Melanoma made easy

An expert panel of internationally recognized dermatopathologists have developed a new classification system for melanoma.


According to the study, published January 2023 in JAMA, the Melanocytic Pathology Assessment Tool and Hierarchy for Diagnosis schema (MPATH-Dx), makes skin biopsy pathology reports easier for patients and medical teams to understand.

With an estimated 17,756 Australians diagnosed with melanoma in 2022 – or 11% of all new cancer cases and the third most detected cancer that year – a simple, standardized classification system for melanocytic lesions is increasingly important to aid pathologists and clinicians, who examine millions of tissue-samples each year.

Lead author Dr Raymond Barnhill from the Curie Institute and UFR of Medicine at the University of Paris, said that the team examined and made improvements to the original MPATH-Dx system (developed back in 2014) by incorporating feedback from U.S. dermatopathologists participating in an NIH-funded study and from members of the International Melanoma Pathology Study Group.

“Skin biopsies, particularly those suspicious for melanoma, are some of the most complicated for pathologists to diagnose,” Dr Barnhill said.

“Furthermore, pathology reports for skin biopsies are often filled with varied and complicated medical terms that can make a diagnosis or treatment plan unclear for medical providers, and with increased access to medical records and other digital resources, patients now share in the confusion and growing unease when reading their own skin biopsy reports.”

Although histopathology has functioned as the gold standard for diagnosis of cutaneous melanocytic lesions for decades, many reports over the years have called attention to a striking discordance in the interpretation of some lesions.

“A 2017 study by Elmore et al, to our knowledge the largest and most comprehensive of its kind, has confirmed that histopathological diagnosis across the spectrum of atypical and dysplastic nevi, including thin melanoma, is neither accurate nor reproducible, and these findings have significant implications for patient care,” Dr Barnhill explained.

“However, it is important to emphasize that a major factor accounting for such poor diagnostic concordance is the lack of established, agreed on, objective, and reproducible histopathological criteria along this continuum of lesions.

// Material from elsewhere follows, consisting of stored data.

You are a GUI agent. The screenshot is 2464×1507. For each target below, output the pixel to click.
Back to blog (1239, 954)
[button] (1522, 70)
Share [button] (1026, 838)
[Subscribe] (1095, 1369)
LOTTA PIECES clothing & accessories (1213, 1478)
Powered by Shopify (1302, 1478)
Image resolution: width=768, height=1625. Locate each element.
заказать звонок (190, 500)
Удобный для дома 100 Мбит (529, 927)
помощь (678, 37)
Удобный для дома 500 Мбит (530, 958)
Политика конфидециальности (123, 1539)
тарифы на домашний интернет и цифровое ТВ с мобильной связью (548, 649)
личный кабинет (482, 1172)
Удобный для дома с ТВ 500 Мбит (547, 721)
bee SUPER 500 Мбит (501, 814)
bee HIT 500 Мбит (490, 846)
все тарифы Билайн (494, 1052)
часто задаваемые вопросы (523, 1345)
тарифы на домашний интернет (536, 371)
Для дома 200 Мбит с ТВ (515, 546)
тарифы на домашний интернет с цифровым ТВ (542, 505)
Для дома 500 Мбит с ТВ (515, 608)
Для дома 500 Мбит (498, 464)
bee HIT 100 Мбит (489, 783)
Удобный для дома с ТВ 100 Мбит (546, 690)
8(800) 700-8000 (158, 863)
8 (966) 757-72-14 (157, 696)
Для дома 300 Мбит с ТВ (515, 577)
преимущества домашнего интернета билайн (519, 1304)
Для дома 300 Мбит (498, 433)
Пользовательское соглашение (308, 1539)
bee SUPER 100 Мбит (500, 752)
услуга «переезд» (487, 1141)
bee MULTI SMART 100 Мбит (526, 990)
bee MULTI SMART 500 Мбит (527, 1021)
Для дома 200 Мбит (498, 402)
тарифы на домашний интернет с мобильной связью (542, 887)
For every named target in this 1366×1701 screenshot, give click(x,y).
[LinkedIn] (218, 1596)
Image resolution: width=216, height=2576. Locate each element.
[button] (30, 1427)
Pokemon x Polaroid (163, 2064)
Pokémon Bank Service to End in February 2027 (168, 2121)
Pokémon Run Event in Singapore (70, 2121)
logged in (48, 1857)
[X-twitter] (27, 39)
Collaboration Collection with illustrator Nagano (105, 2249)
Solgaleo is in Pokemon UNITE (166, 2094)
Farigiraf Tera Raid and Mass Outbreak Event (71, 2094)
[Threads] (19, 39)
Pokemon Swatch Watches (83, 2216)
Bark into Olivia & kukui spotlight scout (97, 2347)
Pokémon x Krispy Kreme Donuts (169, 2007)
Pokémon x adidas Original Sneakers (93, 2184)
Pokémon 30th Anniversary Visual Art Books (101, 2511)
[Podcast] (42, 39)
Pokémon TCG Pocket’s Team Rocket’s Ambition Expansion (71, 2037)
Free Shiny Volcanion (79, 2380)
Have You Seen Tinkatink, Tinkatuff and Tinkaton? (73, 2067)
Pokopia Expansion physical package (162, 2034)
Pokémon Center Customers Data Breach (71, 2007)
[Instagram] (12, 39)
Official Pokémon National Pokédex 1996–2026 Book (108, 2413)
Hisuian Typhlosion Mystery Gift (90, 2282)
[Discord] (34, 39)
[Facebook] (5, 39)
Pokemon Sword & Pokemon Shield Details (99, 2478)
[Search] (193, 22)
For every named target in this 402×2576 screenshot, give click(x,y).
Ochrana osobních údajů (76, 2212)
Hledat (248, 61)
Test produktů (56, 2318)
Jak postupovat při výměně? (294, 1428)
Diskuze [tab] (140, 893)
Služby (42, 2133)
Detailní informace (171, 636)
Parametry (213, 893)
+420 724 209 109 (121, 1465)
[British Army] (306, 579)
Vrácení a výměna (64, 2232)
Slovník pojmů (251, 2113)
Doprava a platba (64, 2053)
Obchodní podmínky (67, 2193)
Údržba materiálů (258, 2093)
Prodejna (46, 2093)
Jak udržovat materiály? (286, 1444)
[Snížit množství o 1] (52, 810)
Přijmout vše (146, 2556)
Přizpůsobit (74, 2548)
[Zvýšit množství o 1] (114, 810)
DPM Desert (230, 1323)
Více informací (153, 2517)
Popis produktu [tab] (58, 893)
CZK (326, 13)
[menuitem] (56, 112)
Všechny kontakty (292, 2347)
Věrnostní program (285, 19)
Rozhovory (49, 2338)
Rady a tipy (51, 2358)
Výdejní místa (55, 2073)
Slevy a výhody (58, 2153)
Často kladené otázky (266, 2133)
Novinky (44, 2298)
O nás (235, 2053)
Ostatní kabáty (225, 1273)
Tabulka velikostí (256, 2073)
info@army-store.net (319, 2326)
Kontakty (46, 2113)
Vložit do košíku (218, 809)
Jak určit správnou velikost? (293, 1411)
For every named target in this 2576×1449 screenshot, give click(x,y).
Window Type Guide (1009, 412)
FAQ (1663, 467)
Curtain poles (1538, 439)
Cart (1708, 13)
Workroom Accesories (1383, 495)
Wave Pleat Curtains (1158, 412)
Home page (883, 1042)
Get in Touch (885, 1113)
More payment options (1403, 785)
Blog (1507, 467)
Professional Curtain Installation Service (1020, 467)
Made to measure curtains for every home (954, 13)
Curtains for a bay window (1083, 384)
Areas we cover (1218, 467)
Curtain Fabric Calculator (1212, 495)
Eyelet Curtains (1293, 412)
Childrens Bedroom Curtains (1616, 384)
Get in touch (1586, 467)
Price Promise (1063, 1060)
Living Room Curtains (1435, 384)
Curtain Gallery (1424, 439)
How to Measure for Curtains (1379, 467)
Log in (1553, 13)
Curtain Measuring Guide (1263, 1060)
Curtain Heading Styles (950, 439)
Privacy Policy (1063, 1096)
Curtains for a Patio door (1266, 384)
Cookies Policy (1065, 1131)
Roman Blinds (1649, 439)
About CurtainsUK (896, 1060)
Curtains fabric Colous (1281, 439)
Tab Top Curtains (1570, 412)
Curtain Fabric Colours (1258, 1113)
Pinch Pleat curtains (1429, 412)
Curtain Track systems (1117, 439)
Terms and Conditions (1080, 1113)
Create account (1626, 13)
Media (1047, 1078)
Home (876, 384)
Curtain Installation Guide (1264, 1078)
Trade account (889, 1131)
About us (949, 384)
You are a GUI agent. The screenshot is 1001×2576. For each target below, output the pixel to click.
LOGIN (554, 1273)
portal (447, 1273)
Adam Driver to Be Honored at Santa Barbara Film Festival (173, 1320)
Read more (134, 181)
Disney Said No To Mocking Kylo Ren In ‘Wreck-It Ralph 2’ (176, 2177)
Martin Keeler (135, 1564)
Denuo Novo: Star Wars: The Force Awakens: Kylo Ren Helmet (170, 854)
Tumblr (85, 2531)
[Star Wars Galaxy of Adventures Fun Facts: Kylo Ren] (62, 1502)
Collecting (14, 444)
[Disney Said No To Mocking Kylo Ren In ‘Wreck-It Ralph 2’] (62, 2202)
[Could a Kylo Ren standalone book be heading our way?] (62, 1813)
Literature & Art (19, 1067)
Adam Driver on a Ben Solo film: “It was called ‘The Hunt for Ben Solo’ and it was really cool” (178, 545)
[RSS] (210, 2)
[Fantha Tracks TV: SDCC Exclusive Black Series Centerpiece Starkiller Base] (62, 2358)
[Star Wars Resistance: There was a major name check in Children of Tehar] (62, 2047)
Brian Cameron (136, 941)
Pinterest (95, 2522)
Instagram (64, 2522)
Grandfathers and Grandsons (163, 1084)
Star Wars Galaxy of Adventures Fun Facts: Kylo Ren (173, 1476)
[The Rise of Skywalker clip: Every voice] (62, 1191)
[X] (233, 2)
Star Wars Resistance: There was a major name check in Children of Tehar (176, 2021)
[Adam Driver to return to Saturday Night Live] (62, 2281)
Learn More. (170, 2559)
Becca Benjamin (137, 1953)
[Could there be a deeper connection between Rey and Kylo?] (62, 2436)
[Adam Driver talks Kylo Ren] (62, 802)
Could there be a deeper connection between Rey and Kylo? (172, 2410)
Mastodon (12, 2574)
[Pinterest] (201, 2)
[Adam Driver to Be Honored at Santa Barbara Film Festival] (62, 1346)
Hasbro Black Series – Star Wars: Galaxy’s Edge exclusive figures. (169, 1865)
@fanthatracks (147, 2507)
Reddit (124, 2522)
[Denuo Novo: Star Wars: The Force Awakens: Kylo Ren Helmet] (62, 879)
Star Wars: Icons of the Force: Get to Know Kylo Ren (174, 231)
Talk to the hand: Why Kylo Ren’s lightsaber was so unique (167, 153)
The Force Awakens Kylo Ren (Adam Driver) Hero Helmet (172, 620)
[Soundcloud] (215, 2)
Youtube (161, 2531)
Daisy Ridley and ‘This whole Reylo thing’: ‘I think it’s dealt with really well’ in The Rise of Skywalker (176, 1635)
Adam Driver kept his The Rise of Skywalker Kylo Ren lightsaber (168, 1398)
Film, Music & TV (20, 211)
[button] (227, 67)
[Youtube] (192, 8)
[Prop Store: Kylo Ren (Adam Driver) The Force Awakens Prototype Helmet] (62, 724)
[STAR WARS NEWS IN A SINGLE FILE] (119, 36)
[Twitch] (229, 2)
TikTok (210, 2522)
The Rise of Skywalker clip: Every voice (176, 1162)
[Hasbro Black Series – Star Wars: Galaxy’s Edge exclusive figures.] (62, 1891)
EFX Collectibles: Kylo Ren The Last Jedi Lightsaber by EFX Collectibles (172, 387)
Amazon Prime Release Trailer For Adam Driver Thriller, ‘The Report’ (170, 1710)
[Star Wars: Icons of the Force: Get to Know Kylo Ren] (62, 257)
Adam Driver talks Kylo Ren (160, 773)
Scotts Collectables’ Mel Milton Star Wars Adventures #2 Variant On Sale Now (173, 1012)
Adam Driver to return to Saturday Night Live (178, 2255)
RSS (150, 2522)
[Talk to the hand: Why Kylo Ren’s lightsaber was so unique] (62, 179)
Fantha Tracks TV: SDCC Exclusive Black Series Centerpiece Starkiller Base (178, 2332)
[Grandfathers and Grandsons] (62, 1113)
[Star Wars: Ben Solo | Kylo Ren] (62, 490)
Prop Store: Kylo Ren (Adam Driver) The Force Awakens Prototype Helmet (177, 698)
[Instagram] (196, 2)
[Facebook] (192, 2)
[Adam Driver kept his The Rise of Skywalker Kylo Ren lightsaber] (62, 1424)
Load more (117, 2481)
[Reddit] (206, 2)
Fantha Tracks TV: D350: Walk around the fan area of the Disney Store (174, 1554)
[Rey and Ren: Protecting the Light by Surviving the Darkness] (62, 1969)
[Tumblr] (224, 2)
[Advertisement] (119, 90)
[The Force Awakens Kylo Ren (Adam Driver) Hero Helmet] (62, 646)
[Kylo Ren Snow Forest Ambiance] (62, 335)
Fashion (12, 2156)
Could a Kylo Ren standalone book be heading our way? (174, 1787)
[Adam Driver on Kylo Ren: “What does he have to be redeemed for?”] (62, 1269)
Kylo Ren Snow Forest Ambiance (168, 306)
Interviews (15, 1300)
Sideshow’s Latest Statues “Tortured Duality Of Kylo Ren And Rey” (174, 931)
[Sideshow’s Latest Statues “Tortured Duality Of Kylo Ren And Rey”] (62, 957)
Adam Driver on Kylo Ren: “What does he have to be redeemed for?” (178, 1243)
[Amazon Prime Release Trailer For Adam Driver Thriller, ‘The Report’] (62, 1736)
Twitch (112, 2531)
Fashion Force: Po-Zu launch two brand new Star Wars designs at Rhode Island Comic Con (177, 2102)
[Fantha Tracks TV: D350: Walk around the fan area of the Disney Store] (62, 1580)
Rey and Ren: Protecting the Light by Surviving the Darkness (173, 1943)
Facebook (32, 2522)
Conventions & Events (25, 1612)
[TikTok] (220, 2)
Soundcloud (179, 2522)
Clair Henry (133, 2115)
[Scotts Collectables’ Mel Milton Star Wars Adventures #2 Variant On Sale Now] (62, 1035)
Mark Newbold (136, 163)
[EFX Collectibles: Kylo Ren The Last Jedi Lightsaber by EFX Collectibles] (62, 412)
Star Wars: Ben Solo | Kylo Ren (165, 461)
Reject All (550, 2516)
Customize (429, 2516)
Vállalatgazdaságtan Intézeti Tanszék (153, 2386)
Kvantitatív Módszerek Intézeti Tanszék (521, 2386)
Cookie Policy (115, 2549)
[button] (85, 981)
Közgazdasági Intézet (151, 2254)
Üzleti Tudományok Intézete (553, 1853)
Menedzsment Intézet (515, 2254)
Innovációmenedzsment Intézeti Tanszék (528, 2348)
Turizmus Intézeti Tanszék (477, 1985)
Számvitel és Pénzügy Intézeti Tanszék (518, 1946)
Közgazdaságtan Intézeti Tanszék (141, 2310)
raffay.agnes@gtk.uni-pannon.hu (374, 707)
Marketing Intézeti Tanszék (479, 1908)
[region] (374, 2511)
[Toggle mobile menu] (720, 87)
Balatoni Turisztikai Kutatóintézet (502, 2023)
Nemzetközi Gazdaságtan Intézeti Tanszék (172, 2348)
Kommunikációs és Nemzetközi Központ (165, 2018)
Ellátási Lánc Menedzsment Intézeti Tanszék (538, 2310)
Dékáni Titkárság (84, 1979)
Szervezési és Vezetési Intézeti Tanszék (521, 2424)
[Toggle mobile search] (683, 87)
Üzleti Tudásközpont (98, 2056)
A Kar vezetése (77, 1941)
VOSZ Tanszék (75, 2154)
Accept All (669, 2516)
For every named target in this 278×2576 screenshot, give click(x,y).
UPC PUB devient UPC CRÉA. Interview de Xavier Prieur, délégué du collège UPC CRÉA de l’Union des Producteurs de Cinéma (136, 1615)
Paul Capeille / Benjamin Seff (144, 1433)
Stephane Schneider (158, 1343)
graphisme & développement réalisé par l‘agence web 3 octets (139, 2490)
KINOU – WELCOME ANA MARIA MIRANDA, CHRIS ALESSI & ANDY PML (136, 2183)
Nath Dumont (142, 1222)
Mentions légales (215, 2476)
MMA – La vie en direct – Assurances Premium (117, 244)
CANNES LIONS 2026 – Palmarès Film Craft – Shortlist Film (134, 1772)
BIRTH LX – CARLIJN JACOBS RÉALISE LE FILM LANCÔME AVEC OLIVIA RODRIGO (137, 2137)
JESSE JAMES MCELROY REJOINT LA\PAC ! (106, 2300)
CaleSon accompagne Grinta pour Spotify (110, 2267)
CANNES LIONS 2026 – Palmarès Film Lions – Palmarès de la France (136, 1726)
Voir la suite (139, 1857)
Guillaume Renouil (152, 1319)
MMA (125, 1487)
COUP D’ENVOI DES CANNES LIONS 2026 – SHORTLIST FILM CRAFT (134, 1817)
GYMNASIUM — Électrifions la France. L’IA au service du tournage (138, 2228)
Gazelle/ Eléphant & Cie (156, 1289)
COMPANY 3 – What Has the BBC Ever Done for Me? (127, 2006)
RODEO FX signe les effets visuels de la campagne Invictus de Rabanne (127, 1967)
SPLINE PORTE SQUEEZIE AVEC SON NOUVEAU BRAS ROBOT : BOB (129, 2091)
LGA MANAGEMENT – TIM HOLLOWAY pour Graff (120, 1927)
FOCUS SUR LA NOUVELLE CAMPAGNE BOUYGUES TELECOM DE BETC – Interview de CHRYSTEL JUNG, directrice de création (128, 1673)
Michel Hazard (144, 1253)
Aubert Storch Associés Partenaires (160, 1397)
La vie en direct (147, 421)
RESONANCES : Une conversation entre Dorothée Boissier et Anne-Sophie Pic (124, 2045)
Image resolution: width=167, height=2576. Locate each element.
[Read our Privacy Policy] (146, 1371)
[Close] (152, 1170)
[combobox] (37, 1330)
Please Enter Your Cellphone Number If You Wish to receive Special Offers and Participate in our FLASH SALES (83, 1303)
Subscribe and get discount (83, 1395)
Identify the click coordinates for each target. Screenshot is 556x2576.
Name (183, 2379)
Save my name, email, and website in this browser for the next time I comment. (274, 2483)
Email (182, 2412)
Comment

“Until more objective histopathologic breakpoints are delineated by precise correlation with genetic alterations and patient outcomes, diagnostic agreement will remain suboptimal.”

Even though the original MPATH-Dx made provisions for other types of melanocytic lesions, increasing knowledge in recent years about other pathways to melanoma and the appearance of the 4th edition of the WHO Classification of Skin Tumours highlighted the need to modify the original schema.

The updated schema, MPATH-Dx Version 2.0, simplifies the diagnoses of all melanocytic skin lesions undergoing biopsy into four classes, ranging from benign, minimal risk lesions, such as banal nevi in Class 1, through to the much higher risk Class IV, which includes thick, invasive melanoma cases that require appropriate surgical removal and additional evaluation for metastasis.

Co-author Dr Joann Elmore, professor of medicine at the David Geffen School of Medicine at UCLA, and member of the UCLA Jonsson Comprehensive Cancer Centre, explained that the MPATH-Dx schema also suggested guidance on how to best treat the patient for each of the four classes.

“Pathology reports can be confusing for both patients and the primary care physicians and this new tool will help provide clarity in what the pathology diagnosis is to these end users, along with simple guidance on the risk level of the lesion and appropriate treatment,” Dr Elmore said.

“In the past, primary care physicians might biopsy a patient’s suspicious looking skin lesion and receive a pathology report that states: ‘junctional dysplastic nevus with low-grade atypia’ and the primary care physician might not know what this means for the patient regarding underlying risk of melanoma and what, if any, additional treatment, or surveillance, is best for this patient.

“But when pathologists’ use the MPATH-Dx schema as an adjunct tool, the pathology report would include additional summary information stating ‘MPATH-Dx Class I, no further treatment required,’ thus reducing provider confusion and patient anxiety.”

The new version also has clearly defined histopathological criteria for classification of classes I and II lesions; specific provisions for the most frequently encountered low–cumulative sun damage pathway of melanoma progression, as well as other, less common pathways to melanoma; provides guidance for classifying intermediate class II tumours vs melanoma; and recognizes a subset of pT1a melanomas with very low risk and possible eventual reclassification as neoplasms lacking criteria for melanoma.

“Importantly, this schema is meant to be a flexible adjunct to existing nomenclatures or classification systems for benign melanocytic lesions, not a replacement,” Dr Barnhill said.

“For example, a pathologist may continue to use his or her own terminology and protocol for the grading of atypical nevi and then place (or map) the individual lesion into the appropriate MPATH-Dx class I or class II based on guidelines and the need for re-excision or not.

“We expect that the implementation of the new revised MPATH-Dx V2.0 schema into routine practice will provide a robust tool and adjunct for standardized diagnostic reporting of melanocytic lesions and management of patients to the benefit of both health care practitioners and patients.”